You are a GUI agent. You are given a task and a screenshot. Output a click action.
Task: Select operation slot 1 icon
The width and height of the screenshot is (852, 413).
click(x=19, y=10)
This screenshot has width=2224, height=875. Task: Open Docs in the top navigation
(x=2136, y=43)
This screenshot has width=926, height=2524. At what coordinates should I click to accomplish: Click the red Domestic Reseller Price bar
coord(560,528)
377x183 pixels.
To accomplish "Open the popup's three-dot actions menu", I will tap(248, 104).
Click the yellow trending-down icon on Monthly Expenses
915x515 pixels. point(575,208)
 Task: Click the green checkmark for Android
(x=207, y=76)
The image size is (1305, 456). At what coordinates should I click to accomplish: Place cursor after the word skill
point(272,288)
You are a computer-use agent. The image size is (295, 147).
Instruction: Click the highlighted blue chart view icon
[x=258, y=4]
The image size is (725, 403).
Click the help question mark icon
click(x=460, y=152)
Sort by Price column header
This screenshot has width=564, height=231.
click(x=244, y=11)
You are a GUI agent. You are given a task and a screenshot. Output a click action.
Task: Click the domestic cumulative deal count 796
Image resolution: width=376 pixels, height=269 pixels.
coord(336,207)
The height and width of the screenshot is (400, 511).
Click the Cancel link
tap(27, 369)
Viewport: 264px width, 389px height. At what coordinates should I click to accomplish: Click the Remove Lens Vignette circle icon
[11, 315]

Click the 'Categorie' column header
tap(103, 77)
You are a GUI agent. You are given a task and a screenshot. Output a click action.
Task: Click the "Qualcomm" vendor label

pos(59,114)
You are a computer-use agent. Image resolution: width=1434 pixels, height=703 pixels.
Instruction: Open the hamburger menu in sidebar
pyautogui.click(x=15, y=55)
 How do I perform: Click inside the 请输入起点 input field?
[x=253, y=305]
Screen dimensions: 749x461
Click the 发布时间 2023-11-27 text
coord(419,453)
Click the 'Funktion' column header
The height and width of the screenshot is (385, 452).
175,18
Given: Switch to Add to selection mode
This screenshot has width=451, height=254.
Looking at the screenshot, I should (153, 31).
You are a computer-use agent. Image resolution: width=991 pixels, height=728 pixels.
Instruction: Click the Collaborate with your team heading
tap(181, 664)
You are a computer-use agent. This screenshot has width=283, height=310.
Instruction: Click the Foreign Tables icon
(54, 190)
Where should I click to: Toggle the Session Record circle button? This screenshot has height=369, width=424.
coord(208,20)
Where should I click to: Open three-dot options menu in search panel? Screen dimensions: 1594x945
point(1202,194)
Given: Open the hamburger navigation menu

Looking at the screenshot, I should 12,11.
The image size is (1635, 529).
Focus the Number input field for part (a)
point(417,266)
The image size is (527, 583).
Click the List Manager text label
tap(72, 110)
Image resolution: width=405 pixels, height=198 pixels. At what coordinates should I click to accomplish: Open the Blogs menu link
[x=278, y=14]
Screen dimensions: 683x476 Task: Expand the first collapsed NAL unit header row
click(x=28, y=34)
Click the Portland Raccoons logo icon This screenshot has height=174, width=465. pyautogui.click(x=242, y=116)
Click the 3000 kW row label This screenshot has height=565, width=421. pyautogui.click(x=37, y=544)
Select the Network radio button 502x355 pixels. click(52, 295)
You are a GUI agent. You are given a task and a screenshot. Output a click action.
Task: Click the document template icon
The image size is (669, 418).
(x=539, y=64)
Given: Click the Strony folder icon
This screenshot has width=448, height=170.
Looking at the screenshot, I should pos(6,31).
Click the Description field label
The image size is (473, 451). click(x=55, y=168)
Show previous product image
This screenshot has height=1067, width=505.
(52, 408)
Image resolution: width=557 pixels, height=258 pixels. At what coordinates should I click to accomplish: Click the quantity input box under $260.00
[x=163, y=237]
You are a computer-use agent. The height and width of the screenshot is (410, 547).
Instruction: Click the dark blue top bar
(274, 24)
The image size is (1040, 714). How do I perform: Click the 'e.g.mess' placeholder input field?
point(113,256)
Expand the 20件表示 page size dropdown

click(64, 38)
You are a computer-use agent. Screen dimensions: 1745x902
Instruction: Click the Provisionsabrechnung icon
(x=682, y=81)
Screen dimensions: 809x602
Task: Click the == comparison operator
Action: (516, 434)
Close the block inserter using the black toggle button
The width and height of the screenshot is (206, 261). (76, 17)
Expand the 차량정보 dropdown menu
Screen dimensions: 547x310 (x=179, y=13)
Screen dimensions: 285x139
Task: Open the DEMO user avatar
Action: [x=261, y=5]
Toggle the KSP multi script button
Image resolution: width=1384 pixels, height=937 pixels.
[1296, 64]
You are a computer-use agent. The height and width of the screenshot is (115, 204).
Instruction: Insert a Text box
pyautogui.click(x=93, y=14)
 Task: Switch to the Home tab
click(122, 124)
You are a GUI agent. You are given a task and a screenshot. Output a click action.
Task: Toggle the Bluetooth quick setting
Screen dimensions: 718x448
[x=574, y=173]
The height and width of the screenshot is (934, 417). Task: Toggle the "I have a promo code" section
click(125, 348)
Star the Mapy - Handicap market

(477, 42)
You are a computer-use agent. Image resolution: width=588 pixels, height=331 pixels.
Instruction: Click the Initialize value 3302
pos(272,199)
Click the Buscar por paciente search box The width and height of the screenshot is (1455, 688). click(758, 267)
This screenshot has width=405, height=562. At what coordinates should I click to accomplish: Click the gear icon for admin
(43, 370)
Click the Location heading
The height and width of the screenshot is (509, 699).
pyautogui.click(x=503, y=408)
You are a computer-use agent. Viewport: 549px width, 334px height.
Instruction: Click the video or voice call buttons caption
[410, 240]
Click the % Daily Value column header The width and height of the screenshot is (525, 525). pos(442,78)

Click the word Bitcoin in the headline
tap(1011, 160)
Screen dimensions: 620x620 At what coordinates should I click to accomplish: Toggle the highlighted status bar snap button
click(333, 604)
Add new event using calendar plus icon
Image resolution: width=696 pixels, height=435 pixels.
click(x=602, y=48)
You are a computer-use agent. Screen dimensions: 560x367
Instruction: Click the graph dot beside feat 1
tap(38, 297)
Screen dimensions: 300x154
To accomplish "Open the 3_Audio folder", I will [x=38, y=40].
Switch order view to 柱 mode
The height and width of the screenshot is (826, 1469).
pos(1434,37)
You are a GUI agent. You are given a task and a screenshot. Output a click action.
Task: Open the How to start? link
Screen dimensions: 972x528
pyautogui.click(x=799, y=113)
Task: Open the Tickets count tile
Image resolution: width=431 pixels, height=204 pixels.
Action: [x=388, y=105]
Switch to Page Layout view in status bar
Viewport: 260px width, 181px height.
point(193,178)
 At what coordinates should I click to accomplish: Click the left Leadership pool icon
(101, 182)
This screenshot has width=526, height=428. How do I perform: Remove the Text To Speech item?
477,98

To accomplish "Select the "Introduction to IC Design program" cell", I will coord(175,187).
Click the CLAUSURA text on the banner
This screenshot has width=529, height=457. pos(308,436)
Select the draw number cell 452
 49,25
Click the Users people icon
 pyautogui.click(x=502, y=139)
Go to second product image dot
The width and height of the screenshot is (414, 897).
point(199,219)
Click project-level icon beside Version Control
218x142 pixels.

──────────

- _What to produce_
All lines above holding the word "count" make up the answer; copy each one.

- _Output of the task_
Task: Click the domestic cumulative deal count 796
Task: Open the Tickets count tile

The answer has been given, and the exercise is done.